No Tivoli, não. É um concerto "Ao Canto da Noite", ou seja, onde as canções com mais protagonismo e que são mais conhecidas vão conviver com as canções que ficaram "ao canto da noite", ou seja, que não saíram como singles dos discos e ficaram mais ou menos desconhecidas. Há canções que nunca foram tocadas ao vivo a não ser neste espetáculo. E é um espetáculo que faço sozinho, sem músicos, só com as minhas guitarras e sem convidados. Mais tarde, noutros espetáculos, noutras situações, poderá acontecer haver essa oportunidade de chamar convidados para cantar no palco.

Luís Represas

Nos espetáculos "Ao Canto da Noite" o público poderá descobrir ou redescobrir várias canções. Também partilhou dessa redescoberta? Olhou para as canções de outra forma hoje quando escolheu os alinhamentos dos concertos?
Sem dúvida nenhuma. Houve canções que por não as ouvir há muito tempo me surpreendi. Quase estranhei esse contacto com a canção e deu-me imenso prazer e satisfação pegar nessas canções outra vez, relembrar a altura em que as fiz e sentir que estão prontas para ser tocadas e que merecem ser devolvidas ao público.

Além dessas canções recuperadas, vai abordar de outra forma temas mais habituais dos seus concertos, como "Feiticeira" ou "Da Próxima Vez"?
Todas estas canções tocadas com guitarra estão livres de arranjos e estão muito mais próximas, ou totalmente próximas, do momento em que as criei. Vão viver fundamentalmente da forma como eu as criei, que também é o que quero privilegiar por haver esta "ausência de ruído", de outros instrumentos de arranjos, privilegiar as palavras.

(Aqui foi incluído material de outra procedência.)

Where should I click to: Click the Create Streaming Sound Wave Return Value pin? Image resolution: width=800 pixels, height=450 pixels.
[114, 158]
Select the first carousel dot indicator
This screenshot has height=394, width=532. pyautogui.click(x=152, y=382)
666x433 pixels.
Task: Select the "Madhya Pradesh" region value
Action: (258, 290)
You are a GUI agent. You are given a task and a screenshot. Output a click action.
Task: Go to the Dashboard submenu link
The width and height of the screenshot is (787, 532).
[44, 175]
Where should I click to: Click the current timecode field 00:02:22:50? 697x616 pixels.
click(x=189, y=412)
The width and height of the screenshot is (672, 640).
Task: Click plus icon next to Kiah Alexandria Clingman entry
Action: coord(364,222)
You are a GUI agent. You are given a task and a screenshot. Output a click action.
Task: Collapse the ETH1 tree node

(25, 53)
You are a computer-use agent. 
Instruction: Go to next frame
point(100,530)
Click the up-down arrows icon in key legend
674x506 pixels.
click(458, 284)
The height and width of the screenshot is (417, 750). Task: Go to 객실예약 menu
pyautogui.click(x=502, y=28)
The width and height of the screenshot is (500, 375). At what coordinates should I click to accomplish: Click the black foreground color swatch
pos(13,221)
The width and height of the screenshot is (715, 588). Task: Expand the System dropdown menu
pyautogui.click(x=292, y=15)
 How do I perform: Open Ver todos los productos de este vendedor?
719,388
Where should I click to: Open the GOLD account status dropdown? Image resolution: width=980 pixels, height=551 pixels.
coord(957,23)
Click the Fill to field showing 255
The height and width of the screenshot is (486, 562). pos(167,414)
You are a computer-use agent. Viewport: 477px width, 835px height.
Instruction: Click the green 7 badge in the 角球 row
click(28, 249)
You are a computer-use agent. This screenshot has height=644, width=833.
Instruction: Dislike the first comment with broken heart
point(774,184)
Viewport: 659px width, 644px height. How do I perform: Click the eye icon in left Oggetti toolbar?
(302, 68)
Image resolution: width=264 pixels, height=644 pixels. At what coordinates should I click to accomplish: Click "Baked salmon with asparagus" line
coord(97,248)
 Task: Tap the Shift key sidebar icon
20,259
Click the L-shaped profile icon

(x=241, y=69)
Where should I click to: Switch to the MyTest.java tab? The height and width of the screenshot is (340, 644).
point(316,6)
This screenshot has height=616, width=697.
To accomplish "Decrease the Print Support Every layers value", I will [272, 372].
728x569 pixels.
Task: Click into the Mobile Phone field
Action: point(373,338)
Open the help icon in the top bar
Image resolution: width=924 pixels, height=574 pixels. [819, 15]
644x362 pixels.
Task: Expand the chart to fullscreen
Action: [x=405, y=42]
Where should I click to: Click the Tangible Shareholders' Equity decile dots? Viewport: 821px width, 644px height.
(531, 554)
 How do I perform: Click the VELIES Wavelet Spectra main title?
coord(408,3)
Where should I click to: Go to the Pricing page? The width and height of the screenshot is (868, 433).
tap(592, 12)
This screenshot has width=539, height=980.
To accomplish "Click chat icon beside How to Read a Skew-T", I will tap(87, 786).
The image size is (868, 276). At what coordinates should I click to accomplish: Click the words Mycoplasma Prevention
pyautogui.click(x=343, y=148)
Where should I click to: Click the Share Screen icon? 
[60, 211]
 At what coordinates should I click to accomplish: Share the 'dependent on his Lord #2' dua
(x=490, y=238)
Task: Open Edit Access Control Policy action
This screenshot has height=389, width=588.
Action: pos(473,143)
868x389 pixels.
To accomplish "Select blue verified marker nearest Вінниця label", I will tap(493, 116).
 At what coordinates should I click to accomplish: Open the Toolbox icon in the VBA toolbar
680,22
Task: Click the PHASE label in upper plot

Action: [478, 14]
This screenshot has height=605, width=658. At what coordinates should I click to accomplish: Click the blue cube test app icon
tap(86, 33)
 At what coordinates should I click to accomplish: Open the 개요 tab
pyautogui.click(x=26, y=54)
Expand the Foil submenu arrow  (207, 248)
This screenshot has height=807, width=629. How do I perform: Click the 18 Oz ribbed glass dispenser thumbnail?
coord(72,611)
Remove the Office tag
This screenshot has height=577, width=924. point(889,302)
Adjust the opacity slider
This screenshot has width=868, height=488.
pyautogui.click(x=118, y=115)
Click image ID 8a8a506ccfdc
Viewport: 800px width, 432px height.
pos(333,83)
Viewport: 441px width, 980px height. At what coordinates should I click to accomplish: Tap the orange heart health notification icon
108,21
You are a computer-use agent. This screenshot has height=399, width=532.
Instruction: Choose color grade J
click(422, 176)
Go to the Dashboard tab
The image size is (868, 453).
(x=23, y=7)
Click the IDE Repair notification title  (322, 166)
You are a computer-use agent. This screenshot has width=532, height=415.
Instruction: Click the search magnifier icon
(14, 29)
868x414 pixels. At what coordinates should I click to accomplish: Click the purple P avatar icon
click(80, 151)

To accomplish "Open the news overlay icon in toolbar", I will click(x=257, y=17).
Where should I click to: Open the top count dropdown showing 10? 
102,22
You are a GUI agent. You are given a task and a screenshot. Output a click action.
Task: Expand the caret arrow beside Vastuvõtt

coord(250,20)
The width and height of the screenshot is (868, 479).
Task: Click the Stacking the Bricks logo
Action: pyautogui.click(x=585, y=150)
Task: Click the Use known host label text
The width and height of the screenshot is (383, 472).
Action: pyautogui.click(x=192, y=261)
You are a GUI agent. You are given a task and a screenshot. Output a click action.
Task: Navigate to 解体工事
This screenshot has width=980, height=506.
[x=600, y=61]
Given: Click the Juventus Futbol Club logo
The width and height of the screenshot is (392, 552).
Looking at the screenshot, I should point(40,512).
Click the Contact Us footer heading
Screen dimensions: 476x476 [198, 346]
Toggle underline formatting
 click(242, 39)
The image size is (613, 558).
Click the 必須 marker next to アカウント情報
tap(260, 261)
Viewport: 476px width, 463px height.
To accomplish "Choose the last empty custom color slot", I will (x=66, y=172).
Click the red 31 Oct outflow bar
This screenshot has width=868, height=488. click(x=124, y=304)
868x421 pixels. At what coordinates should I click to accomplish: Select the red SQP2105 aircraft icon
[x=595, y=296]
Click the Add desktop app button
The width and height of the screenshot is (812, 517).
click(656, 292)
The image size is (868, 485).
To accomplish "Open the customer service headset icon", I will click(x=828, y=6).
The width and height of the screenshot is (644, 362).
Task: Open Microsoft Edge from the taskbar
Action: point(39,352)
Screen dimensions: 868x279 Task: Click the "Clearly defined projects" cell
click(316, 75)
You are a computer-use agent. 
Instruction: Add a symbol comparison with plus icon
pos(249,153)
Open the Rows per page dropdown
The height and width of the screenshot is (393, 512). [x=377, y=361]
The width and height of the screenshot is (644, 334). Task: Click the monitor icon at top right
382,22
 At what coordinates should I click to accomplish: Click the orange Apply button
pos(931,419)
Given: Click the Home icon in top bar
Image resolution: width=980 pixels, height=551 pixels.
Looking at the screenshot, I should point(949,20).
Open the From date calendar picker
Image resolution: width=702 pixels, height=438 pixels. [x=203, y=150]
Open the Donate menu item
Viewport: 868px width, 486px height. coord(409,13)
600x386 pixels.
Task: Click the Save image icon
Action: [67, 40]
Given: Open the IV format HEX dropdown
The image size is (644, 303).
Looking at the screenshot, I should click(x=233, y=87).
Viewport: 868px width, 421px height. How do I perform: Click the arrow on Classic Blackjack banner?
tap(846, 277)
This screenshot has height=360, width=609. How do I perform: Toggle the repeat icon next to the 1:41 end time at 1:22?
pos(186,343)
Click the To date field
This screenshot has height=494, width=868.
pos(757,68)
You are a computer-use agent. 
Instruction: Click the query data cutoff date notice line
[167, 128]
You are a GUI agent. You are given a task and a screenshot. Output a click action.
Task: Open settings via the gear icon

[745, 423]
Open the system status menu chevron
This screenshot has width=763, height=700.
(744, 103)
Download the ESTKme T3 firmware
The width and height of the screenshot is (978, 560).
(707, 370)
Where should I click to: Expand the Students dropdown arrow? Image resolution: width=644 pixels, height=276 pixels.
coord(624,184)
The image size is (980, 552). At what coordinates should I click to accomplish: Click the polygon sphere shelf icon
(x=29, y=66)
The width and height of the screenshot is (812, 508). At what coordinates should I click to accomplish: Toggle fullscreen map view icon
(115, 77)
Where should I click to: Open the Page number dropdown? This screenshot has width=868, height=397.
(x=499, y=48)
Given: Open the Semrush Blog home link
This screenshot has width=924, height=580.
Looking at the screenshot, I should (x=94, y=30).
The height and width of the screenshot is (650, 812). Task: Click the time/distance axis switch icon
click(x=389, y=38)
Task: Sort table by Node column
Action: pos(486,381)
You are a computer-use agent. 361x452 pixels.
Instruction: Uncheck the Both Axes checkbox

Olhando para trás, que concerto destacaria como emblemático de um momento de viragem na sua carreira?
Vou dizer um espetáculo que me marcou muito. Foi o primeiro espetáculo que fiz depois de ter acabado o Trovante e depois de ter gravado o meu primeiro disco a solo, o "Represas", que foi um disco gravado em Cuba. Fiz o espetáculo no Coliseu [de Lisboa], em 1994, e esteve em cima do palco não só a banda portuguesa que viria depois a tocar comigo durante 16 anos, mas consegui trazer todos os músicos cubanos que gravaram comigo. Comigo, éramos 17 músicos que não serviram como verbo de encher mas a fazer sentido os arranjos que o Miguel Nuñes fez para esse disco. Esse espetáculo foi, para mim, um momento de grande viragem porque o Trovante tinha acabado em 1992, tinha havido saídas de membros do Trovante, e eu estava a precisar de ter um momento que me voltasse a trazer a autoestima, que voltasse a trazer a minha própria identificação, e esse espetáculo que estava completamente cheio, esgotado, foi fundamental para mim ter acontecido. Para mim, foi o espetáculo de relançamento de uma nova fase da minha vida.